I’ve come away with a much different impression. I remember visiting the owner of a family restaurant franchisee who proudly took me to see his outlets in rural Ohio one afternoon. At several of the stores, he stopped to ask a few of the younger workers if they’d done their homework yet. His explanation: Someone has to ask.
I think he was the one who told me about the franchisee of a rival chain who paid his high-school-aged hourlies to do their homework at an empty booth before the dinner rush. They could log another hour on the clock if they had their books out, maintained a certain grade average, and didn’t waste the time by gabbing.
Then there were the countless CEOs who I’ve seen ask youngsters during site visits about their families, their performance in last week’s high school game, or whether they’ve made a decision yet about college. Many would often demonstrate a trick they’d learned from their days of working at a restaurant—how to get a good grip on a tray, or how to turn the water pitcher so the ice didn’t plop out when you pour.
Movies are made about coaches or teachers who make a difference in their young charges’ lives. I submit that restaurant employers can and often do exert at least as much of an uplifting, directive influence. Many pick up where parents have left off, teaching the kids fundamental math—like how to make change—or when a pair of pants is too dirty to wear.

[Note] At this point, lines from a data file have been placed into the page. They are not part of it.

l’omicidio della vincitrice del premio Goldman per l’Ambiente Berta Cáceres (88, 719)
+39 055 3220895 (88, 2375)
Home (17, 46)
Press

And as anyone in the business knows, they impart life skills, like the importance of being on time, committing to a schedule, being clean and presentable, and working with others.
What I’ve learned: The restaurant industry can leave as much of a stamp on young generations as institutions like schools, churches and families. As the National Restaurant Association recently pointed out, half of us will work in a restaurant at one point in our life. Not that many youngsters play sports or attend Bible class.
Fortunately, based on my observations, that influence is overwhelmingly positive.
And that, David, is the biggest thing I’ve taken away from watching restaurants all these years.